Documentation ¶
Overview ¶
Package xmlquery provides extract data from XML documents using XPath expression.
Index ¶
- Variables
- func AddAttr(n *Node, key, val string)
- func AddChild(parent, n *Node)
- func AddSibling(sibling, n *Node)
- func FindEach(top *Node, expr string, cb func(int, *Node))
- func FindEachWithBreak(top *Node, expr string, cb func(int, *Node) bool)
- func RemoveFromTree(n *Node)
- type Attr
- type DecoderOptions
- type Node
- func Find(top *Node, expr string) []*Node
- func FindOne(top *Node, expr string) *Node
- func LoadURL(url string) (*Node, error)
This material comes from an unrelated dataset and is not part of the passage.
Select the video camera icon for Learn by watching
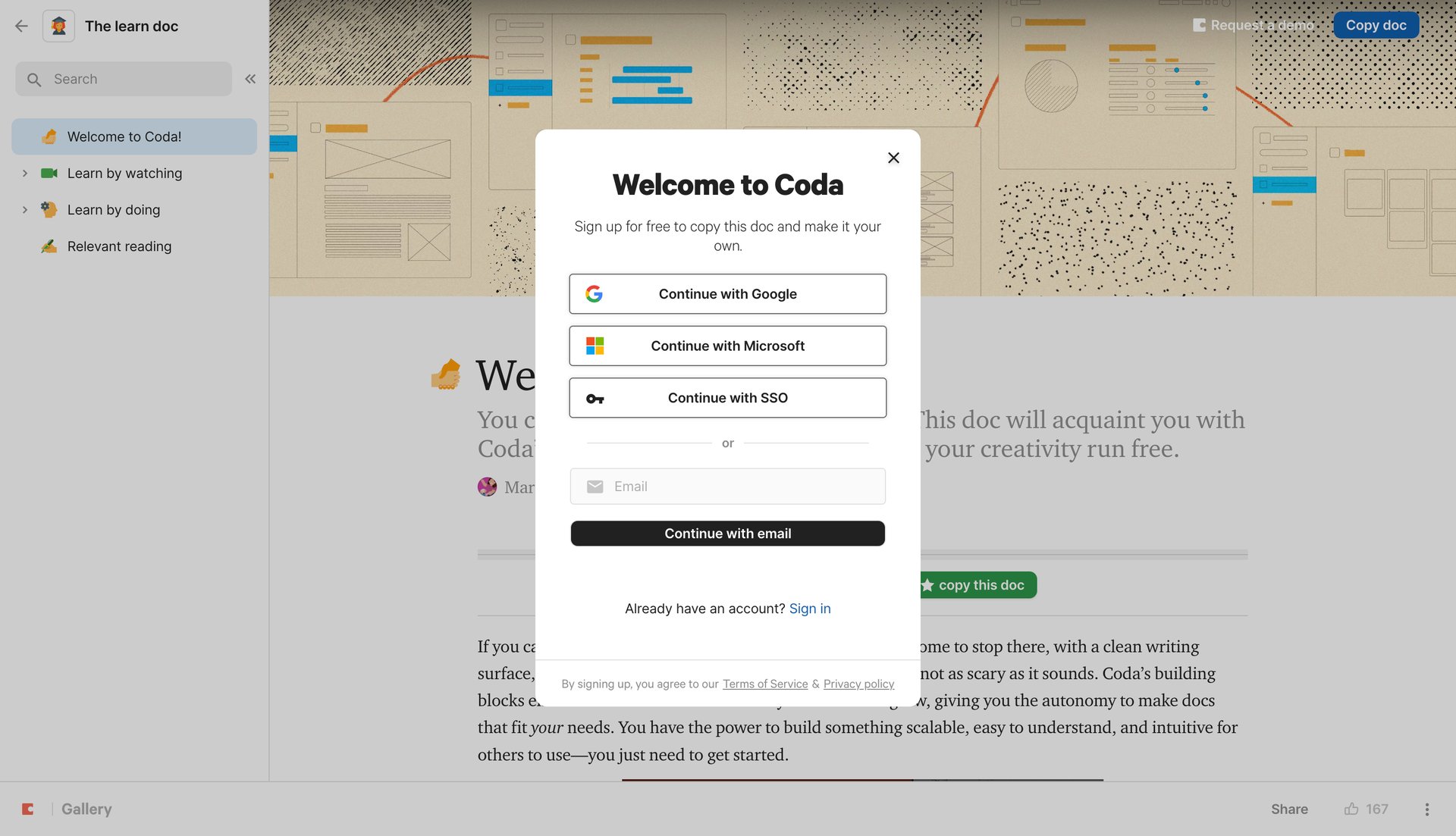The width and height of the screenshot is (1456, 836). pos(49,173)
- func Parse(r io.Reader) (*Node, error)
- func ParseWithOptions(r io.Reader, options ParserOptions) (*Node, error)
- func Query(top *Node, expr string) (*Node, error)
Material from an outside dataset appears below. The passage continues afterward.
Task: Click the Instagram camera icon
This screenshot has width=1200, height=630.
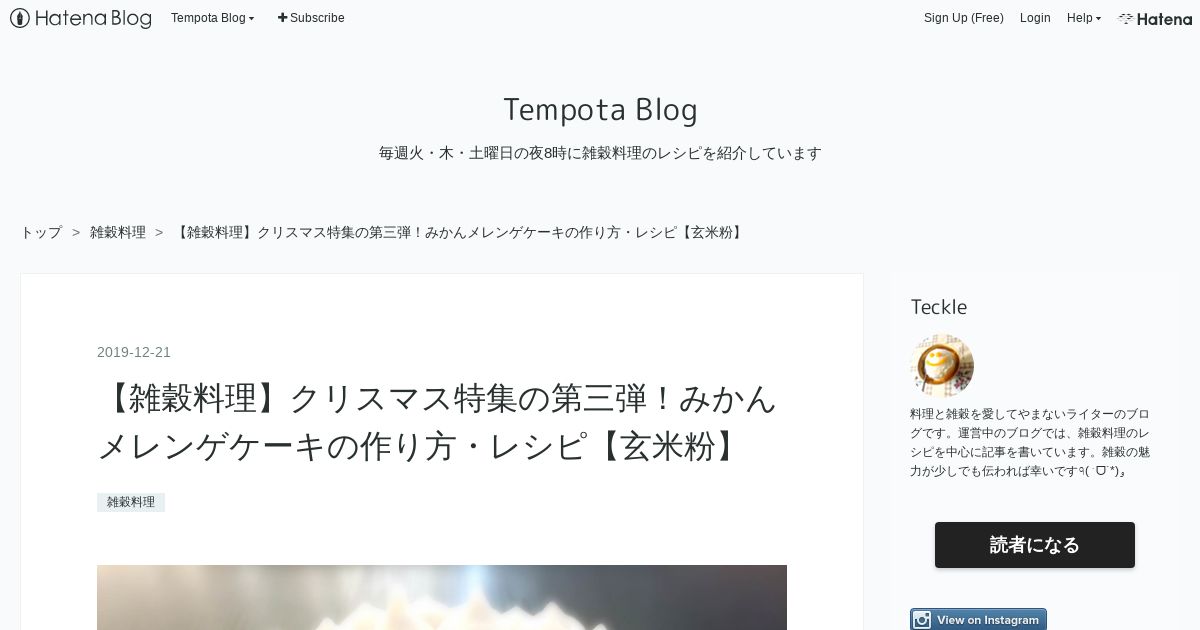Action: point(922,620)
- func QueryAll(top *Node, expr string) ([]*Node, error)
- func QuerySelector(top *Node, selector *xpath.Expr) *Node
- func QuerySelectorAll(top *Node, selector *xpath.Expr) []*Node
- func (n *Node) InnerText() string
- func (n *Node) OutputXML(self bool) string
- func (n *Node) OutputXMLWithOptions(opts ...OutputOption) string
- func (n *Node) RemoveAttr(key string)
- func (n *Node) SelectAttr(name string) string
- func (n *Node) SelectElement(name string) *Node
- func (n *Node) SelectElements(name string) []*Node
- func (n *Node) SetAttr(key, value string)
- type NodeNavigator
- func (x *NodeNavigator) Copy() xpath.NodeNavigator
- func (x *NodeNavigator) Current() *Node
- func (x *NodeNavigator) LocalName() string
- func (x *NodeNavigator) MoveTo(other xpath.NodeNavigator) bool
- func (x *NodeNavigator) MoveToChild() bool
- func (x *NodeNavigator) MoveToFirst() bool
- func (x *NodeNavigator) MoveToNext() bool
- func (x *NodeNavigator) MoveToNextAttribute() bool
- func (x *NodeNavigator) MoveToParent() bool
- func (x *NodeNavigator) MoveToPrevious() bool
- func (x *NodeNavigator) MoveToRoot()
- func (x *NodeNavigator) NamespaceURL() string
- func (x *NodeNavigator) NodeType() xpath.NodeType
- func (x *NodeNavigator) Prefix() string
- func (x *NodeNavigator) String() string
- func (x *NodeNavigator) Value() string
- type NodeType
- type OutputOption
- type ParserOptions
- type StreamParser
Constants ¶
This section is empty.
Variables ¶
var DisableSelectorCache = false
DisableSelectorCache will disable caching for the query selector if value is true.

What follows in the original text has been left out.